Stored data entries
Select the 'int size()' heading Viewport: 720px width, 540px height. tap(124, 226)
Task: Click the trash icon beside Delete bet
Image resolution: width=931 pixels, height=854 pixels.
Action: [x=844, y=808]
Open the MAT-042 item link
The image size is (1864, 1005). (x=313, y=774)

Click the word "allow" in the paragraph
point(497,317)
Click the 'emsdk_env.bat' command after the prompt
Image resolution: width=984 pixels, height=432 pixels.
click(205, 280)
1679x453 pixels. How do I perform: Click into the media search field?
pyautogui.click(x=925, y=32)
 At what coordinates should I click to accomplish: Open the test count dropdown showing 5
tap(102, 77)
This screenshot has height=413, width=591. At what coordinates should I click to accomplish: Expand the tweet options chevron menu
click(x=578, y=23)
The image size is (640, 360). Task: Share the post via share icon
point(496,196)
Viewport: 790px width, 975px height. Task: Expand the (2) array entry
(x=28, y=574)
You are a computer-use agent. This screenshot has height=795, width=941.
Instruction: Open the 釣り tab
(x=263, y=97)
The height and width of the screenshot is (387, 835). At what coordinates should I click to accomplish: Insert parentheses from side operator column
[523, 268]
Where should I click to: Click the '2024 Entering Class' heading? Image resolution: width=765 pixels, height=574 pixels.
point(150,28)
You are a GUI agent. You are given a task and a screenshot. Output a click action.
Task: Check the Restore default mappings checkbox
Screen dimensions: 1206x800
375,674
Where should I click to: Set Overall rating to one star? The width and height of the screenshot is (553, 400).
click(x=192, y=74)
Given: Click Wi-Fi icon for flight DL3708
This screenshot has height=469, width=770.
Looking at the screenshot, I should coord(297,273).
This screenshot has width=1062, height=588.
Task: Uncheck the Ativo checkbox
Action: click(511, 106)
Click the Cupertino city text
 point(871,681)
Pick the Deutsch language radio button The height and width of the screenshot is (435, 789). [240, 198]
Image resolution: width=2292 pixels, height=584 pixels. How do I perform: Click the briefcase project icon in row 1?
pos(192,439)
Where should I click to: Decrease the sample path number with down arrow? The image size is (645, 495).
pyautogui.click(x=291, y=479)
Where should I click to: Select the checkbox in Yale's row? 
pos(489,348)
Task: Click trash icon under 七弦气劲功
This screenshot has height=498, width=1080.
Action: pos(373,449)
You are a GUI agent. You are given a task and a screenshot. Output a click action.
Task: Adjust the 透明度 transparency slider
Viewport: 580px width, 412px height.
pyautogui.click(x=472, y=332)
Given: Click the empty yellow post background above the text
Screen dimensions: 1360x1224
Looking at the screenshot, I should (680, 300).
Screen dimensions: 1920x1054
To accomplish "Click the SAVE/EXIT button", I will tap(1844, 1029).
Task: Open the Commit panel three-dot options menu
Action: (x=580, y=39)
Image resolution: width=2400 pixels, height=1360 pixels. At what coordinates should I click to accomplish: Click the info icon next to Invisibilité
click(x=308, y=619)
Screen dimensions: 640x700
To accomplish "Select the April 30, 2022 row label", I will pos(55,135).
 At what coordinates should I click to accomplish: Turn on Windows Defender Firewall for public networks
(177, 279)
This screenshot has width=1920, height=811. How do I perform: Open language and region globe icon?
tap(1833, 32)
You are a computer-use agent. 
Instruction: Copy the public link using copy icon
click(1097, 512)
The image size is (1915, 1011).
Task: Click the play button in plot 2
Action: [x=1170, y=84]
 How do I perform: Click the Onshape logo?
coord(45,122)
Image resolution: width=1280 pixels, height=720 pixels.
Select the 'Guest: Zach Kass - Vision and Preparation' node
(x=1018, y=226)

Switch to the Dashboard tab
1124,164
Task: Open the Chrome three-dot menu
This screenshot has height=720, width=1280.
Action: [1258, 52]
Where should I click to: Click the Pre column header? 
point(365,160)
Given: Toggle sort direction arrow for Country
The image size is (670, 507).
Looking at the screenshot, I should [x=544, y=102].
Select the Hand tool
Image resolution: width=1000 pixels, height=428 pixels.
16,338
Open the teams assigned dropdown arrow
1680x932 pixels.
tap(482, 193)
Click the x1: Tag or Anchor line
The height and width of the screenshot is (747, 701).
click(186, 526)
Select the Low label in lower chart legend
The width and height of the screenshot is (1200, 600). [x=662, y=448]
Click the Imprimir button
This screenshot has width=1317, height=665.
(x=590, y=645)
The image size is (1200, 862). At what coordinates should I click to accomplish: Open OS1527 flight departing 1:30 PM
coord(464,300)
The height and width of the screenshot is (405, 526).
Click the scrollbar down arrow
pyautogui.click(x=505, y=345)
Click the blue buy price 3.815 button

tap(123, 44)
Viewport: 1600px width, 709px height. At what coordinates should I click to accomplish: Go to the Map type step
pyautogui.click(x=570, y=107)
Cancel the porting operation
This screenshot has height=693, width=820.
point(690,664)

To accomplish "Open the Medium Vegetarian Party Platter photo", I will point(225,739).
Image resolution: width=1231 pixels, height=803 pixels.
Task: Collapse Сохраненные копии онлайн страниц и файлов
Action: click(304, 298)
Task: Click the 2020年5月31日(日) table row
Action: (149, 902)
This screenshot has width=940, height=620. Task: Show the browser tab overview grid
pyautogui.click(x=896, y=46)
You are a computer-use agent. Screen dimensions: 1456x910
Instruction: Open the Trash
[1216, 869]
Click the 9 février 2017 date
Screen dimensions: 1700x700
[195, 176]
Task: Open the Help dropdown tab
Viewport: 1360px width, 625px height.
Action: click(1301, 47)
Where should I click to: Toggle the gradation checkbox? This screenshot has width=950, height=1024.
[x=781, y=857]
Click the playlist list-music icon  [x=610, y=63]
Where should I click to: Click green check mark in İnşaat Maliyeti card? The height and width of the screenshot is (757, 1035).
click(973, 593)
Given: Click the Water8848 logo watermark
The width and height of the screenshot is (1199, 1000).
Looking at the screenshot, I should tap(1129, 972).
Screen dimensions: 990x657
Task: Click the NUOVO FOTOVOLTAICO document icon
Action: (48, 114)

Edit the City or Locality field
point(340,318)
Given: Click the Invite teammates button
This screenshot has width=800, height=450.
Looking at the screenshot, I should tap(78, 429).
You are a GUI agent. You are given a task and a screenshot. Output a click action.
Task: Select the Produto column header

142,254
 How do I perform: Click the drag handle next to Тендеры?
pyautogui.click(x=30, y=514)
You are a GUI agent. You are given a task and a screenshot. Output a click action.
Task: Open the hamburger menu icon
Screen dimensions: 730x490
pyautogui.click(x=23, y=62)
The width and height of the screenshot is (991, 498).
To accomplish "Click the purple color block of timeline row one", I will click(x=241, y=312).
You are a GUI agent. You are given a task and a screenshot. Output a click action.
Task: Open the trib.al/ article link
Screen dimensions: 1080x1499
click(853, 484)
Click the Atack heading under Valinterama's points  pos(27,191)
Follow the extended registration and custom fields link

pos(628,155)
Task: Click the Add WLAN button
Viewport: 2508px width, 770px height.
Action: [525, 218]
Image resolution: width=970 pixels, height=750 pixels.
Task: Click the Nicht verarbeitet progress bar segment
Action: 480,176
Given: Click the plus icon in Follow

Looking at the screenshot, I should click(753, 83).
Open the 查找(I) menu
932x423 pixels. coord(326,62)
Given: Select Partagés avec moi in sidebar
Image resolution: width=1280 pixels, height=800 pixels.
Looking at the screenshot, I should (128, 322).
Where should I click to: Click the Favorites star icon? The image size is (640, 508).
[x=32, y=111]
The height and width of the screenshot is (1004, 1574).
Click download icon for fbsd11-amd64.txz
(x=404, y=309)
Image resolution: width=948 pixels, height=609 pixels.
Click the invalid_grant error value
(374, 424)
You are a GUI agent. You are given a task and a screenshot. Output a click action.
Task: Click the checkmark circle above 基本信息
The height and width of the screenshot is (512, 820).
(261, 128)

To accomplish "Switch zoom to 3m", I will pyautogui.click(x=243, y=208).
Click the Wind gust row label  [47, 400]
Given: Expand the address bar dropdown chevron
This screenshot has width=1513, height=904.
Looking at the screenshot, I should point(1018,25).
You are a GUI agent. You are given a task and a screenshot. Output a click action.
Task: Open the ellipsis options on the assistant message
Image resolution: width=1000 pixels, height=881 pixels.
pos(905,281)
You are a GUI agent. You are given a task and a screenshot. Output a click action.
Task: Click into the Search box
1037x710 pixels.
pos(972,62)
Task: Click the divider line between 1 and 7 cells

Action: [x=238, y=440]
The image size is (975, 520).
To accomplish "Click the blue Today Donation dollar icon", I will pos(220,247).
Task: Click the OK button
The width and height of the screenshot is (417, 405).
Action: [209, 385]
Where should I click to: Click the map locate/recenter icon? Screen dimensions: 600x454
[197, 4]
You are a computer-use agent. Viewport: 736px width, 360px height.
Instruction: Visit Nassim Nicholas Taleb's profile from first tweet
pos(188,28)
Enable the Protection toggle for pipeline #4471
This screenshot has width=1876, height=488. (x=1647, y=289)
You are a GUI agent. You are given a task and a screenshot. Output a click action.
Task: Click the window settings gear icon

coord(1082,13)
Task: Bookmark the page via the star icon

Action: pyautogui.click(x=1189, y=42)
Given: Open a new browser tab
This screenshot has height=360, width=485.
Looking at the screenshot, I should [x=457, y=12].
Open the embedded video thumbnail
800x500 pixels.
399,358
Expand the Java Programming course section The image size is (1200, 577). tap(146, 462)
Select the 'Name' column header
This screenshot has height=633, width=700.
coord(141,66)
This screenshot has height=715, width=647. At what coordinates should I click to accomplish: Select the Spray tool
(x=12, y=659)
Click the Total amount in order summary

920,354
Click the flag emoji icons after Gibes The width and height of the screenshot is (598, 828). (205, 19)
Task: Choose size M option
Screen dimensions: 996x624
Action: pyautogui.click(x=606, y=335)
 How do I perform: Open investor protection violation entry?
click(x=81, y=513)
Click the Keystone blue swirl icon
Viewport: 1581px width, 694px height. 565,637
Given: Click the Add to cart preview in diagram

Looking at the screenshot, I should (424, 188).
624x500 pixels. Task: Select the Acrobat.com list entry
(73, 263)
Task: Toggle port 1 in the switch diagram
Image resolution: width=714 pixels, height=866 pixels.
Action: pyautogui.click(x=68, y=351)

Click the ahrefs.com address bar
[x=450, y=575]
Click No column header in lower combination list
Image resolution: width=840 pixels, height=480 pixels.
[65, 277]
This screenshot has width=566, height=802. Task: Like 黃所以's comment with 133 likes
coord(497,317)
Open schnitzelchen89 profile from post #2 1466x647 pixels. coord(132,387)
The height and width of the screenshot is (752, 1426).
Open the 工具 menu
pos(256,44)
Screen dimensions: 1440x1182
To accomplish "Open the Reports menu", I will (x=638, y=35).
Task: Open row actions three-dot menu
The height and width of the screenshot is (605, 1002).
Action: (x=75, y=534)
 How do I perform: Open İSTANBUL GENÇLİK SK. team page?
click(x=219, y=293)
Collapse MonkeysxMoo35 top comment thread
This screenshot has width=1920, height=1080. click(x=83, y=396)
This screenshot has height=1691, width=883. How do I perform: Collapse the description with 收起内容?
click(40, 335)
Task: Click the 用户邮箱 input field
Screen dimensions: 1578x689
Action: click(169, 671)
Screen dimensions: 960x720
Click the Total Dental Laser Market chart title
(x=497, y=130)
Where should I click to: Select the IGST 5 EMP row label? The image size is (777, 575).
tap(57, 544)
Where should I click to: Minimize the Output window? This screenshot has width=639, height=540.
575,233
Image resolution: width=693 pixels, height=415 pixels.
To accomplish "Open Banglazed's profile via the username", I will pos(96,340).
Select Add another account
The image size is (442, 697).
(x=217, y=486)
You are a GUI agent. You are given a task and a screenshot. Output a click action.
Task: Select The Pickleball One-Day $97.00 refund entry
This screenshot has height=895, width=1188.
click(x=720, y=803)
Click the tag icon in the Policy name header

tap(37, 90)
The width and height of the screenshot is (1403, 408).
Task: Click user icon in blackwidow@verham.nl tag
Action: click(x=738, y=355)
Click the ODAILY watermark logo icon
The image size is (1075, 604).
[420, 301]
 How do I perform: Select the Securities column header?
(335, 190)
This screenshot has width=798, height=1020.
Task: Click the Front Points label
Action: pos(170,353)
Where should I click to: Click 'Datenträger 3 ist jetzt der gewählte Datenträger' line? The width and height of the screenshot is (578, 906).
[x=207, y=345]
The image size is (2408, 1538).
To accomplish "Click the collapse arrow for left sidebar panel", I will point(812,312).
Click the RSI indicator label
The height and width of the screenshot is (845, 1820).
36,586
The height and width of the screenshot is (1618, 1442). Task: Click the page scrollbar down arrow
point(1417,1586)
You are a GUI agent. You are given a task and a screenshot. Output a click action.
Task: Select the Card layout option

_Aim of the task_. Make a list of all lines in the data that contain "above".

_Solution to the exercise_.
Given: Click the empty yellow post background above the text
Task: Click the checkmark circle above 基本信息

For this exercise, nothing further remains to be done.